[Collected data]
------------------------------

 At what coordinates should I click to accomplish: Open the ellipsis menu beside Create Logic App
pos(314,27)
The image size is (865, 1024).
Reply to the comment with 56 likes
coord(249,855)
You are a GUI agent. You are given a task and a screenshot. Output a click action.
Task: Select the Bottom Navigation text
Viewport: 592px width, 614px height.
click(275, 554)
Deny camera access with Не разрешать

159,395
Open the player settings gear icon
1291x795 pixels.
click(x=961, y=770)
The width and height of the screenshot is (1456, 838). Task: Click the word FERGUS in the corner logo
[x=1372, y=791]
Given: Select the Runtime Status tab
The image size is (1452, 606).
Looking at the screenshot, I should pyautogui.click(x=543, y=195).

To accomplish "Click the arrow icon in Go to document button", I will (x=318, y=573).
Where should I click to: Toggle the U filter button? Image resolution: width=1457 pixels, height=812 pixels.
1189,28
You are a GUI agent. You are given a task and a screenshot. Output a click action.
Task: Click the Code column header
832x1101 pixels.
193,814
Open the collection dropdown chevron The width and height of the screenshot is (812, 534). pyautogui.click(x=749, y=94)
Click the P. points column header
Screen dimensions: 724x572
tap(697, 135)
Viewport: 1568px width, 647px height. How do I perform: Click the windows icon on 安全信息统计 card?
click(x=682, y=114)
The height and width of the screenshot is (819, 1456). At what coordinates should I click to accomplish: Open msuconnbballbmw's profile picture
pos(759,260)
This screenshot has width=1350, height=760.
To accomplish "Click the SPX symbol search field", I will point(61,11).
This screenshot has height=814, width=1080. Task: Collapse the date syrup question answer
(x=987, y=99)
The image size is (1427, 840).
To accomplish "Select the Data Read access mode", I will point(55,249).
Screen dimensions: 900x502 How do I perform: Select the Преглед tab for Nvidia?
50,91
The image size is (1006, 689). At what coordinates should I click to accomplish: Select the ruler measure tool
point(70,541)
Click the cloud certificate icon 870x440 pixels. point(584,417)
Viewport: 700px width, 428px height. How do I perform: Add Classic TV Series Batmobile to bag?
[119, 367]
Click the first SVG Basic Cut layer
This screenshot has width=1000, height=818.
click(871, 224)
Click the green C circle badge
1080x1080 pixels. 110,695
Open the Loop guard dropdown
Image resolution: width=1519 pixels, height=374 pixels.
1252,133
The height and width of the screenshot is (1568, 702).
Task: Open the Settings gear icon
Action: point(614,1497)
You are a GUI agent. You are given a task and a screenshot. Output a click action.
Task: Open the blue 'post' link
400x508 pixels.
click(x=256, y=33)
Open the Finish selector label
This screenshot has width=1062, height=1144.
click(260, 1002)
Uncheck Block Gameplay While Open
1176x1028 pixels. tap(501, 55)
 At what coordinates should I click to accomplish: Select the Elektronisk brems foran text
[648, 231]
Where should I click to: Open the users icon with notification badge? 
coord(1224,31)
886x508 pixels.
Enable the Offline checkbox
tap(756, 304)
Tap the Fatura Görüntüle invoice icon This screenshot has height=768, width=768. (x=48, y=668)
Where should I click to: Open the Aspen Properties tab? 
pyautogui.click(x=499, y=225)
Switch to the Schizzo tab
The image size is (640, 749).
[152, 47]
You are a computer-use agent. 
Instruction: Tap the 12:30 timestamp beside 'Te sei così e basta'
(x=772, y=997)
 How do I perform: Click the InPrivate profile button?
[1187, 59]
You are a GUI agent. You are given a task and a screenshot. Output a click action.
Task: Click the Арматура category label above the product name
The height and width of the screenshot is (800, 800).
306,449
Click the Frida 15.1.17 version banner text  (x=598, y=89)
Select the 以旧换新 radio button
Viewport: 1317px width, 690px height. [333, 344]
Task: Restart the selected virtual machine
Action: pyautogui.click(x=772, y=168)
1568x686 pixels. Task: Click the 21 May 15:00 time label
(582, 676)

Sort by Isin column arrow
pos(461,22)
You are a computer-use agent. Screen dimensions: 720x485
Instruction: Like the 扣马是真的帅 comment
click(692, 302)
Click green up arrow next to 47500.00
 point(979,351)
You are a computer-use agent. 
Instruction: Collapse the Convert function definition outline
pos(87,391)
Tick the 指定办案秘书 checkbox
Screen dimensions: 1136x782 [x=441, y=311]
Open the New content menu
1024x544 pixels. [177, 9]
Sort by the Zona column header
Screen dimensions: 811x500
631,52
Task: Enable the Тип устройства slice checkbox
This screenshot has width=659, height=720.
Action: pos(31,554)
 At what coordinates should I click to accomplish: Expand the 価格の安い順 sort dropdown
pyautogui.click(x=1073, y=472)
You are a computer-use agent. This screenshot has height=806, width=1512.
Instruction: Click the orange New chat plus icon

------------------------------

■ WHAT TO WORK ON
List every line above containing the word "computer".

■ WRITTEN RESPONSE
You are a computer-use agent. 
You are a computer-use agent. Screen dimensions: 720x485
You are a computer-use agent. 
You are a computer-use agent. This screenshot has height=806, width=1512.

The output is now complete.